McGee, who made similar claims about harsh and domineering rules, said women who live with the singer are required to call him Daddy.

Otherwise, "you'd get in trouble," McGee said.

R. Kelly has long been the subject of accusations and rumors that span the gamut from bizarre to potentially criminal. He reportedly wed the R&B singer and actress Aaliyah in 1994, when she was just 15 and widely described as his protégé. The marriage was apparently later annulled.

He was later accused of child pornography after a videotape circulated that appeared to show him having sex with and urinating on a teenage girl. He was acquitted of all charges in 2008, and the legal drama seemed to have little effect on his commercial successes.

But even as Kelly continued to climb the Billboard charts and sell out giant stadiums across the country, he remained the focus of a flurry of allegations.

The veteran Chicago music reporter Jim DeRogatis brought a new round of scrutiny to the singer last summer with a series of investigative reports for BuzzFeed, including one article in which parents described Kelly's home in the Atlanta suburbs as a "cult" where he held women against their will.

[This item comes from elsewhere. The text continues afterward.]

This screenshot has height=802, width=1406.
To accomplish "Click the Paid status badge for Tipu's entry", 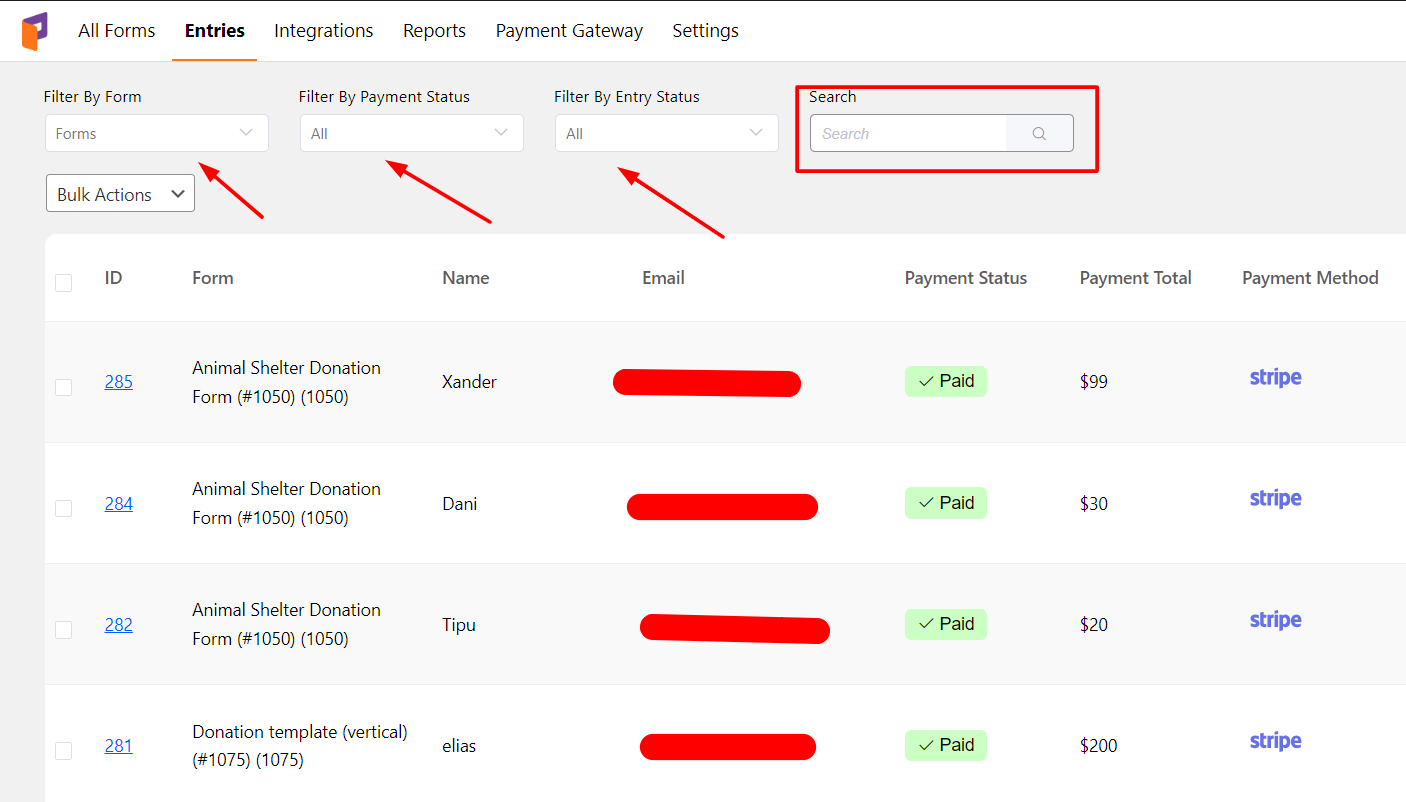I will 945,623.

And this year, amid the continued torrent of sexual misconduct scandals in Hollywood and beyond, the Time's Up campaign took aim at Kelly and social media activists rallied around the hashtag #MuteRKelly.

The organization's Women of Color Committee, which includes TV auteur Shonda Rhimes and Oscar-nominated director Ava DuVernay, has called for more investigations into the singer's behavior.

In a statement sent to NBC News last week, Kelly's management said in part, "We understand criticizing a famous artist is a good way to draw attention to those goals — and in this case, it is unjust and off-target."

"We will vigorously resist this attempted public lynching of a black man who has made extraordinary contributions to our culture," the artist's management went on to say.

Asked to respond on Tuesday to the suggestion that movement against Kelly was a "public lynching," McGee said, "That's bullcrap."